"My question is do these terms make sense"

Examining those terms in isolation is misleading. I'm NOT saying the whole expression makes sense (as per Jason's point, I think), but looking at those terms in isolation and examining their sensical-ness (new word) is the wrong approach. For example, what if I told you that x(t) -> inf as t -> 0 and y(t) -> inf as t->0, is it possible that x(t) - y(t) could approach something meaningful as t -> 0? Of course it is, because I'm interested in their difference, not the individual terms.

Allow me to take a stab at explaining the issue in a way that perhaps isn't as general as Jason's approach, but which I nonetheless find to be clearer. Going back to his definition:

γ := rate of government spending, in dollars/year (say)

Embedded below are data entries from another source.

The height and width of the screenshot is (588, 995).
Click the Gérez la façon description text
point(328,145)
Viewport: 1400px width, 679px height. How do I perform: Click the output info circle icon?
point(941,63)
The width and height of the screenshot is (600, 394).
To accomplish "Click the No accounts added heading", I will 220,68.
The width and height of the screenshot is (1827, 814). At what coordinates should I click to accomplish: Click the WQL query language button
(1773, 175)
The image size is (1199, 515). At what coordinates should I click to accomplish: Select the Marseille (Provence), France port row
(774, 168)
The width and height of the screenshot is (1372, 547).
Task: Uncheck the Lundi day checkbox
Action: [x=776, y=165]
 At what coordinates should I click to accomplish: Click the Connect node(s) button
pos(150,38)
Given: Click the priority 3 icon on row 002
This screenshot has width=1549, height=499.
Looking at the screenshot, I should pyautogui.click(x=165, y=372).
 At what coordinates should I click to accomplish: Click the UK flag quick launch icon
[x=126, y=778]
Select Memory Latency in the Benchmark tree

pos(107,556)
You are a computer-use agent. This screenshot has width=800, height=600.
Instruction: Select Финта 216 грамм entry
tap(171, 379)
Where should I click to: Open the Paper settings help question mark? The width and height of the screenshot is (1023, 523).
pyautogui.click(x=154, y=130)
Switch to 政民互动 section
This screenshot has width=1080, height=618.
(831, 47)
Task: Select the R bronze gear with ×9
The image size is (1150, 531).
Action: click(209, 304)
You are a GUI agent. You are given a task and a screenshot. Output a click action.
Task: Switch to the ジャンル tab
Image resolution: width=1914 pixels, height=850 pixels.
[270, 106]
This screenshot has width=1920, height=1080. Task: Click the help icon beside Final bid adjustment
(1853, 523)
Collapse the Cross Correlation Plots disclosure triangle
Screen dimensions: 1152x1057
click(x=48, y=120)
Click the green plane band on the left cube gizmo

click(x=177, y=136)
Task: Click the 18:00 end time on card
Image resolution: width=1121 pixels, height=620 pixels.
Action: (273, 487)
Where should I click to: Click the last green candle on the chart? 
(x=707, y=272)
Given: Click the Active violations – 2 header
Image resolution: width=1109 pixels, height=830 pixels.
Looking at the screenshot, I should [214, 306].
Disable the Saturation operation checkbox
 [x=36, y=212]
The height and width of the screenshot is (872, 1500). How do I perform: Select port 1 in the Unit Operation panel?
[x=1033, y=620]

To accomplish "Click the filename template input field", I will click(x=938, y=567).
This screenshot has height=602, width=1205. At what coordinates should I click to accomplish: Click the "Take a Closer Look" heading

But instead of making ξ := rate of taxation in dollars/year, let's leave that out of it. Now say

ΔH[n+1,n] = H[n+1] - H[n] = γ*Δt - T (abandoning your <> notation in favor of [] because of technical difficulties)

Now lets say (as is the case in the SIM model if you do the algebra) T = r*H, with r a fraction (a constant fraction to make it simple, say on (0,1), defined as a rate per unit of time τ, which initially happens to be τ = Δt, but of course will not hold if Δt changes), or putting indices on it:

T[n+1,n] = r*H[n]

Now we have:

ΔH[n+1,n] = H[n+1] - H[n] = γ*Δt - T = γ*Δt - r*H[n]

To simplify further, set γ = 0 for now, so we have:

H[n+1] = (1-r)*H[n] = A*H[n] where A = 1-r

This has a well known solution:

H[k] = H0*(A^k), for all k >= 0, and where H0 = H[0] (i.e. H0 is the initial allotment of money in the economy).

And because r is on (0,1) then so is A, so this will be an exponentially decaying function (a sampled exponential).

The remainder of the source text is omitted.